2日の往路を19位と厳しい結果で終えた中大は、シード権獲得に向け、復路に一縷(いちる)の望みをかけて挑んだ。1万㍍の平均タイムが出場校中4位と、実力は十分にありながら試合の流れをつかめなかった往路。一転して復路は5区間全てが区間一桁順位と本来の走りで流れを取り戻し、復路順位は3位。総合では箱根芦ノ湖から19位でスタートした順位を、12位まで押し上げた。シード権内まで4分16秒あった差を2分7秒まで縮めるも、9年ぶりのシード権奪還はかなわなかった。

悪い流れを断ち切り、逆襲の口火を切ったのは6区若林陽大(法2)。11月に自己ベストを更新し、調子が上向いていた若林は2年連続の山下りに挑んだ。昨年は序盤から区間上位に食い込むも、後半に失速。大きく成長した今年は終盤、箱根湯本からの残り3㌔で攻めの走りを見せ区間5位。山下りのスペシャリストとしての片鱗(へんりん)をのぞかせ、好スタートを切った。

 

良い流れでのタスキリレーとなった7区は、箱根初出走の中澤雄大(経2)が任された。1万㍍で28分台に迫る走りを見せ、予選会では58位と好走。1年間で最も成長した中澤は、箱根路でも力強さを発揮し順位を17位に上げた。序盤から積極的に飛ばし、果敢に前を追う攻めの走りはチームに勇気を与えたに違いない。中大に勢いをもたらしたのは、6区若林、7区中澤とこれからの中大を担う2年生二人だ。中澤自身もロードでの強さが光り、来年へとつながる箱根デビューとなった。

 

8区に出走したのは、今季着実に結果を残している三浦拓朗(商3)。昨年は3区に出走するも、区間12位と本来の力を発揮できずに終わった。今年こそはと闘志を燃やす三浦は、6.7㌔の茅ヶ崎地点での区間順位は1位。持ち前のスピードと攻めの姿勢を遺憾なく発揮し、とにかく最初から攻めの走りを貫いた。しかしその後はペースが落ち、中盤から失速。それでも区間7位と役目をしっかりと果たした。名前にちなんだ“サンタクロース”からの恩返しとなる区間賞は来年へと持ち越し。3年生Wエースである三浦の走力を考えれば、8区7位は悔しい結果に違いない。最終学年となる来年の箱根では、流れを変えられるチームの大黒柱となってくれることを期待したい。

 

9区手島駿(商3)は、3年目にして念願の箱根出走となった。予選会でも存在感を発揮し、復路のエース区間に抜てき。「復路全員で逆襲」と、強い思いを持ってレースに臨んだ。7.7㌔の権太坂通過地点での区間順位は4位と、序盤から勢いに乗る。

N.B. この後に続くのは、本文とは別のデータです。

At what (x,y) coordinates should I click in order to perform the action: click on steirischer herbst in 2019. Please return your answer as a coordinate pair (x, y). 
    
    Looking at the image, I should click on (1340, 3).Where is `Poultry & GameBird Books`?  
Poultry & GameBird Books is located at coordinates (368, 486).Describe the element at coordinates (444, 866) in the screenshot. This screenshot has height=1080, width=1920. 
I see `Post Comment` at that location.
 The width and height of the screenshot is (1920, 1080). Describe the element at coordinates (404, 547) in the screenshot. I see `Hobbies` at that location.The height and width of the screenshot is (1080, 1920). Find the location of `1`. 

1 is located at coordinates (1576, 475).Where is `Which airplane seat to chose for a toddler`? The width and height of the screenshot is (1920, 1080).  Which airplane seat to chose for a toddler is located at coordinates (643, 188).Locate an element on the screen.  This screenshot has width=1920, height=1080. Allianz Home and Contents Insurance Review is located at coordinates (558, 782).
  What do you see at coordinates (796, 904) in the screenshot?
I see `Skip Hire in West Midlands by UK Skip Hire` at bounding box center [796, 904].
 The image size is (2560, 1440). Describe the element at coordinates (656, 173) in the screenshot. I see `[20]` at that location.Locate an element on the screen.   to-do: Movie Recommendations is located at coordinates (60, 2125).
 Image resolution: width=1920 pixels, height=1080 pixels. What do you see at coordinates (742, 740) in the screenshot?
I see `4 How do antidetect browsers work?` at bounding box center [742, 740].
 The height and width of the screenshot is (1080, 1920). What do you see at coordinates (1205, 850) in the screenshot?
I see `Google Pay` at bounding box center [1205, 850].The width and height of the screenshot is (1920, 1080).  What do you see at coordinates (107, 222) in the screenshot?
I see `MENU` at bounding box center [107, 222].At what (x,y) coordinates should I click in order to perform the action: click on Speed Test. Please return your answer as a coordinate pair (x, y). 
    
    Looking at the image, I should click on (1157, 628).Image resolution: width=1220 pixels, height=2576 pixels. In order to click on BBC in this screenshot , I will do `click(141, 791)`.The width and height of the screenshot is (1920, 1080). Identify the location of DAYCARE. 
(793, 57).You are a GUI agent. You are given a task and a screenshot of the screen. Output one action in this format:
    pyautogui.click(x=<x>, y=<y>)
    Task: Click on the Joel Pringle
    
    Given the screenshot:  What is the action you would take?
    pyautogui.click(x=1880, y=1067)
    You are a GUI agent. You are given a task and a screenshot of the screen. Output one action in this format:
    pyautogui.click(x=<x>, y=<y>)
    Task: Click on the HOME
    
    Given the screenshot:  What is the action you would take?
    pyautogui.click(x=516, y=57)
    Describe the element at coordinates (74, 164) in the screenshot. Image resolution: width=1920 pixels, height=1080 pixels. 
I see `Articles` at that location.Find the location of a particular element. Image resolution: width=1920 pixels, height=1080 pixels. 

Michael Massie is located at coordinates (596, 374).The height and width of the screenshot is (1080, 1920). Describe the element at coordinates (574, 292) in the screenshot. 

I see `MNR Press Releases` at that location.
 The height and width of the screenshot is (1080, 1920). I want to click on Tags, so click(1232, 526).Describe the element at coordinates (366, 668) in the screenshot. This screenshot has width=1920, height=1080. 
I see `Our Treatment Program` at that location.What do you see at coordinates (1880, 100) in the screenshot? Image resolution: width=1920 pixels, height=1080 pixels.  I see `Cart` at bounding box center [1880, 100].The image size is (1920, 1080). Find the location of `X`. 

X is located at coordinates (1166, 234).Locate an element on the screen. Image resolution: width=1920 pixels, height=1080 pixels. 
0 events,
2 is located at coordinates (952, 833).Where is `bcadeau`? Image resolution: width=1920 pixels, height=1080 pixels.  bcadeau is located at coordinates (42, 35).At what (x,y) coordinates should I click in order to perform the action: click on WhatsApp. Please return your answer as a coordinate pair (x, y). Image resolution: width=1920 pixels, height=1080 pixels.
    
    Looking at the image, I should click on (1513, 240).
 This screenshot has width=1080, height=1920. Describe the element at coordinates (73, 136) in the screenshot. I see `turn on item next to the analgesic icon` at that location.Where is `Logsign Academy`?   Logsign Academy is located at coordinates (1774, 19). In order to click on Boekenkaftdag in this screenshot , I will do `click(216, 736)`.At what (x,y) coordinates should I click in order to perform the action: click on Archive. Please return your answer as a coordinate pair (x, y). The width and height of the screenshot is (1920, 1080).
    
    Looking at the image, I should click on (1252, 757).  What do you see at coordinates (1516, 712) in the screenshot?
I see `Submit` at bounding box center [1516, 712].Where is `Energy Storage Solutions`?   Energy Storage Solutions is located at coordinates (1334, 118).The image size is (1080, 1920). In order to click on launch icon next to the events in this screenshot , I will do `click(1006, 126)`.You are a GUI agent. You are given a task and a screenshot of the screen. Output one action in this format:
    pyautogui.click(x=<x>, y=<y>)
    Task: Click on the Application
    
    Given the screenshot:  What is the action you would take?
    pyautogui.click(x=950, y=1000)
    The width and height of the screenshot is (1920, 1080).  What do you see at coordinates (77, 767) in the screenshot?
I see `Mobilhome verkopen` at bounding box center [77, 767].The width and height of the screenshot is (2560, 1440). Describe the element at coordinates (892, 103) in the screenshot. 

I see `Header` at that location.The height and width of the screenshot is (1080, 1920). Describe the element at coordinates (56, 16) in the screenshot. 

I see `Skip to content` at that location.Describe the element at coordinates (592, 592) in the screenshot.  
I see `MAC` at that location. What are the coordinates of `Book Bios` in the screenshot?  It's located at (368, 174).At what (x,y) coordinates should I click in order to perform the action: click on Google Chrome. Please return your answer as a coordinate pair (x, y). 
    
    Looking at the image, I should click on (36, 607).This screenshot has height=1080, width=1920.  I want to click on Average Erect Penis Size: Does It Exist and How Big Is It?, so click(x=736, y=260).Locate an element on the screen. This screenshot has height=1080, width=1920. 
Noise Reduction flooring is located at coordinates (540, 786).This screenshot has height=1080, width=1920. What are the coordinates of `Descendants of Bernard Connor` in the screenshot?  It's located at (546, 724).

その後もシード獲得圏内である10位との差を50秒近く縮める好走を見せた。ロードの強さとスタミナを武器にする手島は、疲れが出る後半にもペースを維持。区間7位で初めての箱根を終えた。順位も二つ押し上げ、12位で最終10区に望みをつないだ。

 

アンカー10区を任されたのは、今年が最後の箱根であり、競技人生ラストランとなる川崎新太郎(経4)。昨年は2区に出走、今年は2年ぶりの10区となった。レース前、「これまでやってきたことを信じて楽しみながら全力で走る」と意気込んでいた川崎。序盤は区間12位となかなか調子が上がらなかったが、中盤から終盤にかけて自分の走りを貫き、5位に浮上。「脚が動かなかった」とラストの疲れを口にするも、粘り強い走りで最後の箱根路を駆け抜けた。レース終了後に池田と抱き合った川崎の表情からは清々しさが感じられた。

 

総合3位を目指し、この一年間ひたむきに練習を重ねた“新生藤原隊”。しかし結果は目標の3位はおろか12位と、9年連続でシード権を落とした。敗因は何だろうか。今回改めて実感したのは駅伝の『流れ』と、『単独走の重要性』ではないだろうか。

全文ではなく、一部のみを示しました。